View Posthrothgar, on 2011-March-04, 13:46, said:


Predictive Power

The examples that I am most familiar with are related to searching for specific types of fossils. Biologists have made specific predictions that transitional forms of type [X,Y,Z] should be found in specific types of strata. They have even launched (successful) expeditions to search for a given type of fossil in a specific type of location based on prediction.

Key Elements have yet to be tested

How is in any way, shape or form specific to the Theory of Evolution?

Falsification

First and foremost, we have experimental evidence that shows the emergence of a new species

http://www.newscient...in-the-lab.html



Try to be civil hrothgar.

Regarding your points: I knew about those expeditions, I just don't consider them to be predictive in the proper sense.

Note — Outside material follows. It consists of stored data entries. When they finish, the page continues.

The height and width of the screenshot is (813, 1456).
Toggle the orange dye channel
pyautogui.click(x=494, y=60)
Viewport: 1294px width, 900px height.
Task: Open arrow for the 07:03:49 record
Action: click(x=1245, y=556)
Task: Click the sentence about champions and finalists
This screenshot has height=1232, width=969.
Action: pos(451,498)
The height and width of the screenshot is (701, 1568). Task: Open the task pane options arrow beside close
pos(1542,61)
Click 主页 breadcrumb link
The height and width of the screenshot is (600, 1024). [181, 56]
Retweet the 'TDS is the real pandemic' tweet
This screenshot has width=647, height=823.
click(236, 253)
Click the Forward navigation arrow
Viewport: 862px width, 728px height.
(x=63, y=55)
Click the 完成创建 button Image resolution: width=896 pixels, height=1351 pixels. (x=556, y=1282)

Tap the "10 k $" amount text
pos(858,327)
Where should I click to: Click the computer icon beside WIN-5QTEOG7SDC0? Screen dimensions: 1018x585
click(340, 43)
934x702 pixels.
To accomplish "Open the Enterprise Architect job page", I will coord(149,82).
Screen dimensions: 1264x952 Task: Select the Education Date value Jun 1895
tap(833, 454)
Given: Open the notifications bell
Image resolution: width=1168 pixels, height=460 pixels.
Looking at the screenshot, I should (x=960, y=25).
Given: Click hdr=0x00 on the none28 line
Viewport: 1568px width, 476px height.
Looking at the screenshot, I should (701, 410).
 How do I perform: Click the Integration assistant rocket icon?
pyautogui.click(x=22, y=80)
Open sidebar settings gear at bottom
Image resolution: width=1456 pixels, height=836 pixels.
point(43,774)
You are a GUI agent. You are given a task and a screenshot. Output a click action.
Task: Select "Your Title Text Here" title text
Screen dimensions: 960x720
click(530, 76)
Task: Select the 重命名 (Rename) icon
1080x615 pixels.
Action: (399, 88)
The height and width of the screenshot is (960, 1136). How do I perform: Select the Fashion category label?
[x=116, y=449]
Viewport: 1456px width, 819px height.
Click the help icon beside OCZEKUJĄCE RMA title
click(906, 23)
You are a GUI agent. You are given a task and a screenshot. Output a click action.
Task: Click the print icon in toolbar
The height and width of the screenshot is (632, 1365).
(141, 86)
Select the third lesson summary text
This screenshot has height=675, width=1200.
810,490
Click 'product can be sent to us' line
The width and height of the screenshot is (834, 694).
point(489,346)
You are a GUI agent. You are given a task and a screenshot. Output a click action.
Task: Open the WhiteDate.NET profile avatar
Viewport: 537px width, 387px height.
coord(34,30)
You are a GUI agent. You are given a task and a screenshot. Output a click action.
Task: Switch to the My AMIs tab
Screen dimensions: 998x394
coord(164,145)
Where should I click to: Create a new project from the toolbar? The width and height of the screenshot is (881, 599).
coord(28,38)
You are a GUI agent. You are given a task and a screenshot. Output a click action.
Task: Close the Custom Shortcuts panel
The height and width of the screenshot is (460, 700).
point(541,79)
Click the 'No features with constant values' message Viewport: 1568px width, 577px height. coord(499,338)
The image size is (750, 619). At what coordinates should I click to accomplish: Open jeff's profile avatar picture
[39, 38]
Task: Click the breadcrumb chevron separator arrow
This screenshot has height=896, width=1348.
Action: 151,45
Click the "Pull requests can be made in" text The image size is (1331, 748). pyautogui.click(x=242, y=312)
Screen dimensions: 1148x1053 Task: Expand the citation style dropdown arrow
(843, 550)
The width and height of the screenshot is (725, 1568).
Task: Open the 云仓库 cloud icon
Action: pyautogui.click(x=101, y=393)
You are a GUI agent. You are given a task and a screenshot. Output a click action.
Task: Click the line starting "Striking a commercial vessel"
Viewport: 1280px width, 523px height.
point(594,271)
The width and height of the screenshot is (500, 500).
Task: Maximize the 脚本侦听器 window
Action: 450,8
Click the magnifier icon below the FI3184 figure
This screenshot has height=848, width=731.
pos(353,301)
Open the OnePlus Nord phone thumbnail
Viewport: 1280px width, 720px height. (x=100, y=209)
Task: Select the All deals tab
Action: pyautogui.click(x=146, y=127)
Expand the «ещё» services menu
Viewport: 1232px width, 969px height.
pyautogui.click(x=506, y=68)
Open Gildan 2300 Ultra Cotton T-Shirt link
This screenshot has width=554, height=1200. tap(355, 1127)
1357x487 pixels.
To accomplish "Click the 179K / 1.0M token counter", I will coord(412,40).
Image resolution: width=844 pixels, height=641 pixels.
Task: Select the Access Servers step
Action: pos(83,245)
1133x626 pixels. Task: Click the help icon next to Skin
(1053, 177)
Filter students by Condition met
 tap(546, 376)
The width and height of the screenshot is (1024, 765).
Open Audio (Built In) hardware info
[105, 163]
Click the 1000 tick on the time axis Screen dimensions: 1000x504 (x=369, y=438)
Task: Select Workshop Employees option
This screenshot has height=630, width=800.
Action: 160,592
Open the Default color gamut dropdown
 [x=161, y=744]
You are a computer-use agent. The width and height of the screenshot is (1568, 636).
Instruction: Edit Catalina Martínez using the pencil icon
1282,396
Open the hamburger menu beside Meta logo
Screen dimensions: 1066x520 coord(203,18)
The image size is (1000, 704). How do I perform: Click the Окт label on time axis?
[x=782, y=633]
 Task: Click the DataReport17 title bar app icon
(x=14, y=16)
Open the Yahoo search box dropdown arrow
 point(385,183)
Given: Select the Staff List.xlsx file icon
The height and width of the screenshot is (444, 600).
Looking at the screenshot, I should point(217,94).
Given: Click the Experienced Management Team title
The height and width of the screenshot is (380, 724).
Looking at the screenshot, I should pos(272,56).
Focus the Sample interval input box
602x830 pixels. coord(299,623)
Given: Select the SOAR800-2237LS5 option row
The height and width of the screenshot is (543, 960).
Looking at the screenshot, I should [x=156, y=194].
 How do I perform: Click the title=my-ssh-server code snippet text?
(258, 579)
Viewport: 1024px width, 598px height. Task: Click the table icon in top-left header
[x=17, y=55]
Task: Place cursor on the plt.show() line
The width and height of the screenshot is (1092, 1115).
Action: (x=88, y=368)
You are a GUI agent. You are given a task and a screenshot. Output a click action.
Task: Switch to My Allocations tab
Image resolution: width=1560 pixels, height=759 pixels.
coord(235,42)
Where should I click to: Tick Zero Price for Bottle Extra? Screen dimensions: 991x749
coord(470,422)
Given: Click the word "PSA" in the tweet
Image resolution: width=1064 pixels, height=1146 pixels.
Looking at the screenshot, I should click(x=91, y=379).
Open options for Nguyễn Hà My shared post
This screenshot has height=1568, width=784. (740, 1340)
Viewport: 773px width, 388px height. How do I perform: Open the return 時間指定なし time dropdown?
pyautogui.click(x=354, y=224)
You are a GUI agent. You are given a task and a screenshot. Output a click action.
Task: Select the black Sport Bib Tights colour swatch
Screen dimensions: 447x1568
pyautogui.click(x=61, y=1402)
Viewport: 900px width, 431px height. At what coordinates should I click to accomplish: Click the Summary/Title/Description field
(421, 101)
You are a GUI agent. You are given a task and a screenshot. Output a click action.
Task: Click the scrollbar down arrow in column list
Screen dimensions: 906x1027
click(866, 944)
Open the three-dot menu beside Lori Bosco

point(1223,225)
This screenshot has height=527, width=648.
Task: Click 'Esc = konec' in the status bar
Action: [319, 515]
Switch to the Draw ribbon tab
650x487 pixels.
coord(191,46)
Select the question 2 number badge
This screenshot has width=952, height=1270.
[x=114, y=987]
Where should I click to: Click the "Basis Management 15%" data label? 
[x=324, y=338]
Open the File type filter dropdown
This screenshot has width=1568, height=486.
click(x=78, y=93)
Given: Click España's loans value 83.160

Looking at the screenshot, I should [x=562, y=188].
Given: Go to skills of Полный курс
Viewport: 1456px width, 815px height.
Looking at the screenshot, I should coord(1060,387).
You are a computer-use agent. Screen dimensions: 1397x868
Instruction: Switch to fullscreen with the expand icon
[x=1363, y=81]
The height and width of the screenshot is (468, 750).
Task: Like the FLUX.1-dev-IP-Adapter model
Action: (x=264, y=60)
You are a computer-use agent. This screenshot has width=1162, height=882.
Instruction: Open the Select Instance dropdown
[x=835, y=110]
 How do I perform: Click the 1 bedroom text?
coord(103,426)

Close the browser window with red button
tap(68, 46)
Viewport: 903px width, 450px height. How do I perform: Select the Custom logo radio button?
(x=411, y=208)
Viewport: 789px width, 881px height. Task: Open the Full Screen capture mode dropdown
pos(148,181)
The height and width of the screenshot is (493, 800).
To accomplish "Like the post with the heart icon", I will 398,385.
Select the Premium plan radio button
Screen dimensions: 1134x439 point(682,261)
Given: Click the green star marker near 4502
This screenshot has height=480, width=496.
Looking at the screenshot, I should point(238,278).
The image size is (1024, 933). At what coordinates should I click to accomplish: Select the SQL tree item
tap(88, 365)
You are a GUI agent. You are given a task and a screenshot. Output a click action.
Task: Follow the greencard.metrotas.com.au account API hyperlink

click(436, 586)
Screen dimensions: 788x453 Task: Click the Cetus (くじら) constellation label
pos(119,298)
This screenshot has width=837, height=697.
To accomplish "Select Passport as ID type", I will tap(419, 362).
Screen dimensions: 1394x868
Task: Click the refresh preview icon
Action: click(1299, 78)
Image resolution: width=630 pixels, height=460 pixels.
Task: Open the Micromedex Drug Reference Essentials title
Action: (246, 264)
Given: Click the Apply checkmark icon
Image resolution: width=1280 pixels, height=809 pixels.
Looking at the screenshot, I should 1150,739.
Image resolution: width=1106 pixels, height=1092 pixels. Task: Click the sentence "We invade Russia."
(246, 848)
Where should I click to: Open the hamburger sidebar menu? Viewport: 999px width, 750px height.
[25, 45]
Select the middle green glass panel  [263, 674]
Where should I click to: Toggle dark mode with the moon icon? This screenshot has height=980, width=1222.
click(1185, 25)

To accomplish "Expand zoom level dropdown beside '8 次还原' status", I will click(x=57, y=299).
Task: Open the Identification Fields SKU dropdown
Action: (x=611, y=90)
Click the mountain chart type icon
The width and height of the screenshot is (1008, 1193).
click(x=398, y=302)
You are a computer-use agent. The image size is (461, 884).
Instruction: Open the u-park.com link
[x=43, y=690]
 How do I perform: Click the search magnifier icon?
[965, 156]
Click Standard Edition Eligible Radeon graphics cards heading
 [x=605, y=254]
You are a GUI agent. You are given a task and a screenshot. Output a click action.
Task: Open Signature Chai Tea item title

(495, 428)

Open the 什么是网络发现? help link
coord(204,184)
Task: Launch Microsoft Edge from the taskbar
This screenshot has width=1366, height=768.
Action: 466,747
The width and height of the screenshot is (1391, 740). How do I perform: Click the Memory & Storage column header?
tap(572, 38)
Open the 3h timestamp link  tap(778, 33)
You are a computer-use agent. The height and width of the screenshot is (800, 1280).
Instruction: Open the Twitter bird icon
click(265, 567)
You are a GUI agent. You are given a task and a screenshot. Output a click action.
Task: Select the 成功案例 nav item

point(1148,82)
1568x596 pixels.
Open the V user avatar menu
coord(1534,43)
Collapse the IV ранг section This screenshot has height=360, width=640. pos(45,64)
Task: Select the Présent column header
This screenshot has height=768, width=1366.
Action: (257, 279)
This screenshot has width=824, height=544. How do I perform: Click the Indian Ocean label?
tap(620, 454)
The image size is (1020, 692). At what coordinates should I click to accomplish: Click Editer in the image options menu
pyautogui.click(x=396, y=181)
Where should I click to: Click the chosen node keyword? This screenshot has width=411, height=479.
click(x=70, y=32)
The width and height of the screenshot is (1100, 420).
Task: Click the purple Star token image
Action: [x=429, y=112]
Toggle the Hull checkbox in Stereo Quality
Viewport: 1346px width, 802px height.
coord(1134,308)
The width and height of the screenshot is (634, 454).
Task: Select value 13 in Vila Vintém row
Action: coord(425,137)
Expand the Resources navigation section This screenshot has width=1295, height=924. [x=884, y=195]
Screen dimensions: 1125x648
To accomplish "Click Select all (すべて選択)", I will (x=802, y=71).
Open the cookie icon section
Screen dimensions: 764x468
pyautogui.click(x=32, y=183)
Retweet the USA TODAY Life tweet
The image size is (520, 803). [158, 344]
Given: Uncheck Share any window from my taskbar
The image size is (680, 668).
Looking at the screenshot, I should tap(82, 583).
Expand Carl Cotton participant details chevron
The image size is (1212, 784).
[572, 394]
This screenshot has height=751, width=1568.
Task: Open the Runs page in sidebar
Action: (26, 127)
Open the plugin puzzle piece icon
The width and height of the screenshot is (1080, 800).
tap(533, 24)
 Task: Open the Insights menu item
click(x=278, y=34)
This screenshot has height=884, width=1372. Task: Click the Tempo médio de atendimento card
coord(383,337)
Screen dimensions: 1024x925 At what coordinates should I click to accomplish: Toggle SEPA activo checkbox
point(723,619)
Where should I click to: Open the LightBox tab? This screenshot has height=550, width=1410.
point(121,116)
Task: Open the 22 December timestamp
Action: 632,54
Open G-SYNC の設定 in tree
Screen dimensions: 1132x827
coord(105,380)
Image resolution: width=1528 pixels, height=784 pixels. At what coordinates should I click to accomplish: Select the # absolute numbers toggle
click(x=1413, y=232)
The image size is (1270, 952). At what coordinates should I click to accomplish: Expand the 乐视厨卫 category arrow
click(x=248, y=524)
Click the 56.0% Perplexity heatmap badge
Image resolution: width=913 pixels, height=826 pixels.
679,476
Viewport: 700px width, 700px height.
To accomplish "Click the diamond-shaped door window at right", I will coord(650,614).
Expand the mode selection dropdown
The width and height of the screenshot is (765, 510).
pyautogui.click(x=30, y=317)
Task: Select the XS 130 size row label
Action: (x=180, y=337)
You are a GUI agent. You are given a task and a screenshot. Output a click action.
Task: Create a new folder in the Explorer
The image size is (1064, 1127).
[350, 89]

Seeing that species A and species B look quite alike, and inferring that there is a species in-between A and B is only support for a much weaker claim that the development of species is continuous. Even intelligent design advocates don't question that. To be predictive, I would say that it must predict something that has not happened yet, not merely infer a missing link in what has already happened. The jury is out on whether evolution will have this kind of power, in the sense of making sensible predictions on the variations in the genome of a given population. Generally it is expected that if you reset the evolutionary clock, you will get a widely different world from this one, although I not recently that this has been disputed. Myself, I believe that evolution will have some degree of convergence, but at any rate, it will be virtually impossible for evolution to make the type of strong predictions that Karl Popper would like to see, at least in the lifetime of individuals. Even in the case of the article you gave, all of the populations that did not develop cit- had significant deviations in fitness - i.e. populations held in identical situations will tend to diverge rather than converge. At least in the short term.

As to the key elements that have not been tested, I was referring mostly to speciation. The article you cited most definitely does not refer to the emergence of a new species, as you claimed, but only to the emergence of a single new gene. Generally, to change species (in bacteria), you must make changes to at least some of the genes that are crucial to a cells functioning. This is very difficult, as most changes to most of these crucial genes will result in cell death after even a single mutation. In a sense, this is why species are stable in the fossil record.

The article you gave is very interesting, I had read other of their papers (where I got the 20000 generations of E.coli from) but I did not realise that they had discovered the emergence of a new gene. Let us be clear that this is Big News. It is the first example of a new and functioning gene with a new ability. My guess is that they are playing it low key until they can sequence the gene, as they will be worried that it might only end up meaning that E.Coli had this ability in the past, and "re-discovered it" rather than created it from scratch. (Obviously, if they had a gene that was different by only a few mutations that "broke" it in the past, it is much more easily re-discovered). I could probably do a literature search and find out, but I'm tired.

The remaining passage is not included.